Thursday, May 21, 2015

20150521.0712

Owing to the fact that my dissertation director is Jennifer Vaught, I spend some time at each International Congress on Medieval Studies I attend with the kind and intelligent people who treat Spenser and Sidney at the conference. This year was no different, and so on Friday of the conference, I attended a panel on Spenser's Faerie Queene, one titled The Matter of Faerieland.

After opening remarks, the first paper, Caroline Pirri's "Virtue as Virtuality in The Faerie Queene, Book III," focused on the character of Britomart from Book III, arguing that she functions as a mirror for other characters and thus as a microcosm of the poem as a whole--or that is what I took from it. I also note the comment that "Chastity is a foreclosure of bodily knowledge," a concept that seems fit to consider in future work.

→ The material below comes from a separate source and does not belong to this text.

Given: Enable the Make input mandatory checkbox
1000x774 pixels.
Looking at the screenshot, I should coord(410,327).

The next paper was Stephanie Hunt's "Pastoral Allegory and the Politics of Nature in The Faerie Queene." Among her discussion was the idea that politics are constructed as reflecting natural order--something still in common use--which becomes problematic not only for the expected reasons--taking something as "natural" means it is unalterably "the way things are," which precludes helpful changes--but also because nature itself is ultimately unknowable. It requires mediation to be understood, but mediation is itself an imposition of artifice and thus an abrogation of nature. If politics reflect nature (and here the comments are mine rather than what I understood from Hunt's), and nature is itself inscrutable, then politics are also impenetrably complex. Whether that is true or not, I leave to others (perhaps a future me) to untangle.

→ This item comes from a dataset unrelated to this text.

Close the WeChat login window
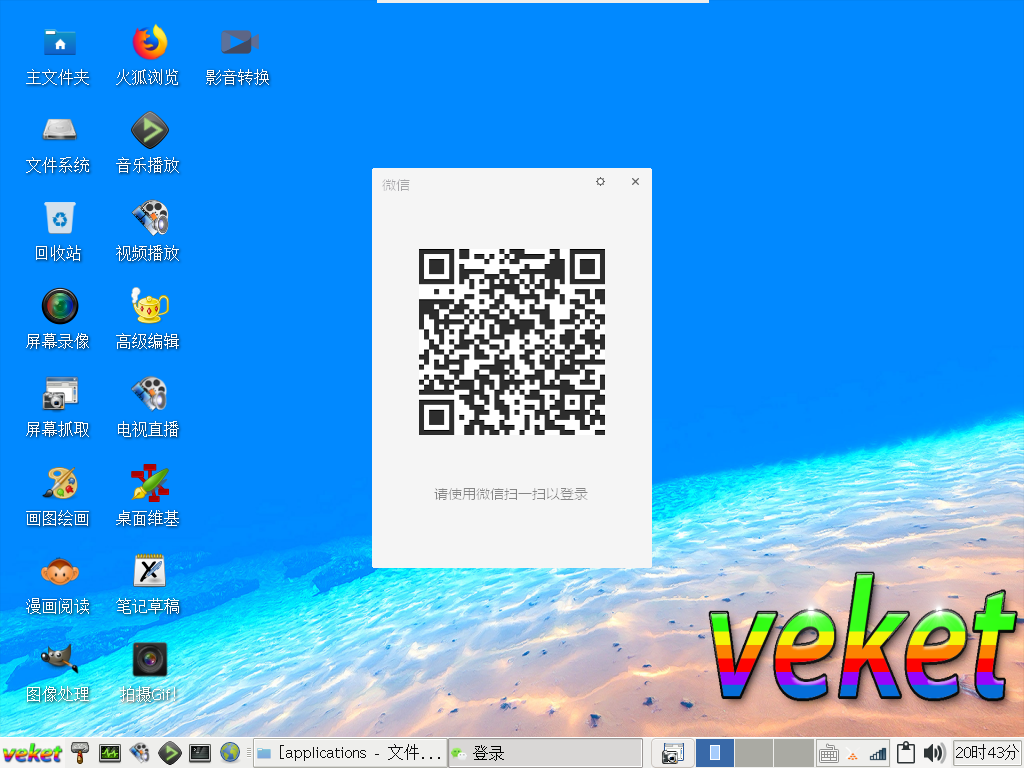click(x=635, y=182)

The final paper in the panel was Liza Blake's "Golding, Spenser, and the Physics of The Faerie Queene." I admit that my background is not such that I was able to follow the paper as well as it deserved, although I was able to take from it the idea that Spenser's poem, insofar as it suggests or promotes understandings of the relationships among things in nature and the meanings uniting those things, presents a physics of at least its own world. Poetry, as I understood Blake to say, is a means to approach understandings of the essential forms and their shaping, in which it connects to physics as commonly understood: the study of the essential forces that shape reality.

I did attend other panels during the conference, not only those for the Tales after Tolkien Society (which I am still in the process of writing up, as there are other concerns I wish to address in that work, and freelance writing has resumed). My comments on them will continue into tomorrow, at least, although I do have to consider the difference between today's and yesterday's. Today's follow a more common pattern for conference summaries, I think, giving takeaway notes for papers presented; yesterday's gloss far more, and they do so in part as a response to one of the contested comments made in one of the panels. Said comment remarks on conference work as ephemeral and unfinished; that discussion needs more untangling, more "unpacking" in academic parlance. It is why I am trying to be clear that what I report today is my understanding; I may have gotten things wrong or, more generously, filtered material through my biases more fully than I have understood. It is a complicated thing; as I note, it needs more thinking-through.